■ **ACTIVITY**: After locating the line with "Herkenning en definiëring" in the data that follows, return it and every later line exactly, up to and including the line with "Πολιτική απορρήτου [button] (694, 1092)".
↓↓↓
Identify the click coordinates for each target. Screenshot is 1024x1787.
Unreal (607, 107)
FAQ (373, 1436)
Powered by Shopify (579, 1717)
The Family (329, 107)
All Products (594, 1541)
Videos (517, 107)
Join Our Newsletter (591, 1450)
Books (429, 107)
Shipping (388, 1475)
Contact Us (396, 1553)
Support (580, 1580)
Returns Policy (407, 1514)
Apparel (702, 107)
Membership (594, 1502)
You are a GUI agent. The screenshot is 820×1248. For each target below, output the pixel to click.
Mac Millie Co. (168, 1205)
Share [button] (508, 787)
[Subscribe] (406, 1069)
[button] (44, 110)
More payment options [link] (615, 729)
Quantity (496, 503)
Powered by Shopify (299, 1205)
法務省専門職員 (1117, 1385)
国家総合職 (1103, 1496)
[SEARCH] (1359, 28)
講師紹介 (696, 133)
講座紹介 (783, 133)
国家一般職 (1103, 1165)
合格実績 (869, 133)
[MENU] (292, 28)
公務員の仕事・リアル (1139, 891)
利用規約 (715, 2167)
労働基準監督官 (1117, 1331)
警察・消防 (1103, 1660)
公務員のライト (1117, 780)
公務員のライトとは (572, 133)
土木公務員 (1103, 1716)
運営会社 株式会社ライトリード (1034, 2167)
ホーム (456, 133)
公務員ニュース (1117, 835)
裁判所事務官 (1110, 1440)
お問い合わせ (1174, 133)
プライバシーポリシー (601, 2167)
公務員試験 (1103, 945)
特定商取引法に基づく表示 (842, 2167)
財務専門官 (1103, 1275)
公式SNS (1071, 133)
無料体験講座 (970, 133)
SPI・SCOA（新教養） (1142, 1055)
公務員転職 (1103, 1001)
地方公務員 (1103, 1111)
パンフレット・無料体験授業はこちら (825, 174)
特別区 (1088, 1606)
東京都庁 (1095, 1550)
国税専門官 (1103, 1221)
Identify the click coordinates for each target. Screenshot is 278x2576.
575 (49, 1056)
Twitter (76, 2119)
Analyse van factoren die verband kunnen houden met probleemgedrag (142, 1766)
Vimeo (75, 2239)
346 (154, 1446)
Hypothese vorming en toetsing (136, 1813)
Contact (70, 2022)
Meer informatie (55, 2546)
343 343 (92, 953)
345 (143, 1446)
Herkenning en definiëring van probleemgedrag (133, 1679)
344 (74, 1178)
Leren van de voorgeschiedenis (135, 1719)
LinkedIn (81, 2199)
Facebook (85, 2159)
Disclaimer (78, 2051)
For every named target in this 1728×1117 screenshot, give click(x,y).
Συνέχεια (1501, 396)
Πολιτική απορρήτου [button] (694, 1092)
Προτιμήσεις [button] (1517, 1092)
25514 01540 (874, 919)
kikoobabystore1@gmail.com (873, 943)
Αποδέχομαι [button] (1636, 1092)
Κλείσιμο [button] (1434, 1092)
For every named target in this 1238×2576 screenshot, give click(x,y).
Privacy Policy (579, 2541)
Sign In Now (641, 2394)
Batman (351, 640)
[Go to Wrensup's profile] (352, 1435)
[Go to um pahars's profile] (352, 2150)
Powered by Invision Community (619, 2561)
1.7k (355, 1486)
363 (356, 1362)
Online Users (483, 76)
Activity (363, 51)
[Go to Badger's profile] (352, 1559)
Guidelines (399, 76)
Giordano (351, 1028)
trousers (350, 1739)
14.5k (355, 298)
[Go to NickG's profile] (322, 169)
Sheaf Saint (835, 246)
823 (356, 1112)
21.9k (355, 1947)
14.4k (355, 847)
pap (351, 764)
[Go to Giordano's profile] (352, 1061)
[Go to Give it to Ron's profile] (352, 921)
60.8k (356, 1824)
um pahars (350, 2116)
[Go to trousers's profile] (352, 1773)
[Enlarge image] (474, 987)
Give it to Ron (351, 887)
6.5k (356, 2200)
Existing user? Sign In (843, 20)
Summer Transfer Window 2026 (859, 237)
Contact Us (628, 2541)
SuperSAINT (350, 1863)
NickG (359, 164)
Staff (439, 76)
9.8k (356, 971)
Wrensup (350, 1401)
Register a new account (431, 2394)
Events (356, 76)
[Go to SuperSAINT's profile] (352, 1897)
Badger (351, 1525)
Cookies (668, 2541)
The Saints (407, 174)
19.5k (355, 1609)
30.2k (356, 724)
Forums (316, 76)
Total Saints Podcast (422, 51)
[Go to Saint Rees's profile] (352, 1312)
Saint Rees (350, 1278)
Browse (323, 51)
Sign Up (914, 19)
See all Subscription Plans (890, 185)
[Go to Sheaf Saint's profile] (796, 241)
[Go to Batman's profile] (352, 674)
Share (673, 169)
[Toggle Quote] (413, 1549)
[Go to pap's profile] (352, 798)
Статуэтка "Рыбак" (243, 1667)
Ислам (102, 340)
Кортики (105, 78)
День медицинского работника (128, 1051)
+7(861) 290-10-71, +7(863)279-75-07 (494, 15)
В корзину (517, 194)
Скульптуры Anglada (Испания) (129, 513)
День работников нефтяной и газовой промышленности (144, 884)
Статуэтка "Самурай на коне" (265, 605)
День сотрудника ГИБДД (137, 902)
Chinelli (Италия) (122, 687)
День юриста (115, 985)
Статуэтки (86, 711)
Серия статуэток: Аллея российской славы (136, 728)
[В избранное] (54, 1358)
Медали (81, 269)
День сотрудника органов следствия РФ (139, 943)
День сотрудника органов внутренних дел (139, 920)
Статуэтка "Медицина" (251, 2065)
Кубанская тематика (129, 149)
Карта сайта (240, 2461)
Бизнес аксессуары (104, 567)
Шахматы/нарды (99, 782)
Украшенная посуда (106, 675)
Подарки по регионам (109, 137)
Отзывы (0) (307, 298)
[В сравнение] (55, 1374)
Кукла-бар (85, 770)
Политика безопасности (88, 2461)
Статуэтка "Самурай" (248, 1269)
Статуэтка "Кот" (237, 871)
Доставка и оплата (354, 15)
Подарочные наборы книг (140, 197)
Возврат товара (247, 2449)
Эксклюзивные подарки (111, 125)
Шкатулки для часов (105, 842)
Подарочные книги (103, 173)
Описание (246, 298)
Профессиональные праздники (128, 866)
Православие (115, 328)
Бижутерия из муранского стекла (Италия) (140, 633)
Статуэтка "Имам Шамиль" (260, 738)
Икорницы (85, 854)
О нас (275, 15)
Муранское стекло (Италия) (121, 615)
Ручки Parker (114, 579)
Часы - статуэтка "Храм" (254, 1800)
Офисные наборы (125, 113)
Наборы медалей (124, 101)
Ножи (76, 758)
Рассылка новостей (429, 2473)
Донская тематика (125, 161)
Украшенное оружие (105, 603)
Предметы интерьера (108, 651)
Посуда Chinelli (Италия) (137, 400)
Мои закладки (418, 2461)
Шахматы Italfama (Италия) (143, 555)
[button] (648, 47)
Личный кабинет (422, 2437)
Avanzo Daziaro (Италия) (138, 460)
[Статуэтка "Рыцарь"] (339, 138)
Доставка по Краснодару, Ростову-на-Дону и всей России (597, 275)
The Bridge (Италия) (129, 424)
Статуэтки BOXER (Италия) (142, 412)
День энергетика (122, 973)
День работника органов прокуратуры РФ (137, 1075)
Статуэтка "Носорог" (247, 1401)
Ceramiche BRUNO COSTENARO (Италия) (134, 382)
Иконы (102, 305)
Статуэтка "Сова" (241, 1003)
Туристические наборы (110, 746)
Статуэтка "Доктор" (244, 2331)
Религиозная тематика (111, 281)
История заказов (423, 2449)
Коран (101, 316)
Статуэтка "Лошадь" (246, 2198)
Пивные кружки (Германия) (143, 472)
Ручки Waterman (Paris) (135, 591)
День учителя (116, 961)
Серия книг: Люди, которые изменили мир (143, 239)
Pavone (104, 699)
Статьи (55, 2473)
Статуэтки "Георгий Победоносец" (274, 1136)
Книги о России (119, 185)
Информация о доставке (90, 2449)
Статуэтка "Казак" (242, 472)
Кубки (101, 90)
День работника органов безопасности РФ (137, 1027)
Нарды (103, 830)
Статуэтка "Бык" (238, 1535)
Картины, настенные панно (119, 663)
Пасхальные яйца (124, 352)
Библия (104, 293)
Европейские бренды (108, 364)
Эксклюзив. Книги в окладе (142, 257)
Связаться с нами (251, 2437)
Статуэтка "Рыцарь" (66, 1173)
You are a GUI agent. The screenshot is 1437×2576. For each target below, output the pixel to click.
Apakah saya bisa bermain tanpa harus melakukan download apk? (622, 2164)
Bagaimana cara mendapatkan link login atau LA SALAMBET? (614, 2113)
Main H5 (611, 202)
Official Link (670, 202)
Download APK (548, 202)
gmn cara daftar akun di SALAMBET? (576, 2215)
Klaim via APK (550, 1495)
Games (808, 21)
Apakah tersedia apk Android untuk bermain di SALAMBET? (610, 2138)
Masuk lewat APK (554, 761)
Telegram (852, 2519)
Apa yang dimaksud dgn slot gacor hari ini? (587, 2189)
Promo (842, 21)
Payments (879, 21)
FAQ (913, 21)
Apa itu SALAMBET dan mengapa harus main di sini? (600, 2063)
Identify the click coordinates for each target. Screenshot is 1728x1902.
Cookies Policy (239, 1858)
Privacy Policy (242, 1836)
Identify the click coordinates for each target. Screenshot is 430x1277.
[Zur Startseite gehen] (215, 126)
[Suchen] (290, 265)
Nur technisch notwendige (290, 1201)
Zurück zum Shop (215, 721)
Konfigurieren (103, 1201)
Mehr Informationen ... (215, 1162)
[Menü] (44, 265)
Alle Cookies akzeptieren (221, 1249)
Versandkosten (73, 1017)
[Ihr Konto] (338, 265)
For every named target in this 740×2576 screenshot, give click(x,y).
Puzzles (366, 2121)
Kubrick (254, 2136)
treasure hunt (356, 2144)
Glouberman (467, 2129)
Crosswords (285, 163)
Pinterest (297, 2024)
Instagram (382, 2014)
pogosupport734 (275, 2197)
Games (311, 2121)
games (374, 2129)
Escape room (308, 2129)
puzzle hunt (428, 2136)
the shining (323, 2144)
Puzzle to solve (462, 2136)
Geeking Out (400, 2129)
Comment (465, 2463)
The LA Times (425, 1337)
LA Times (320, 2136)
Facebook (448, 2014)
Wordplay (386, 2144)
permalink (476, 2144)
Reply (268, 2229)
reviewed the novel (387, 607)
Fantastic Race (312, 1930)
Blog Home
↑↑↑
■ **RESPONSE TO THE EXERCISE**:
Herkenning en definiëring van probleemgedrag (133, 1679)
344 (74, 1178)
Leren van de voorgeschiedenis (135, 1719)
LinkedIn (81, 2199)
Facebook (85, 2159)
Disclaimer (78, 2051)
For every named target in this 1728×1117 screenshot, give click(x,y).
Συνέχεια (1501, 396)
Πολιτική απορρήτου [button] (694, 1092)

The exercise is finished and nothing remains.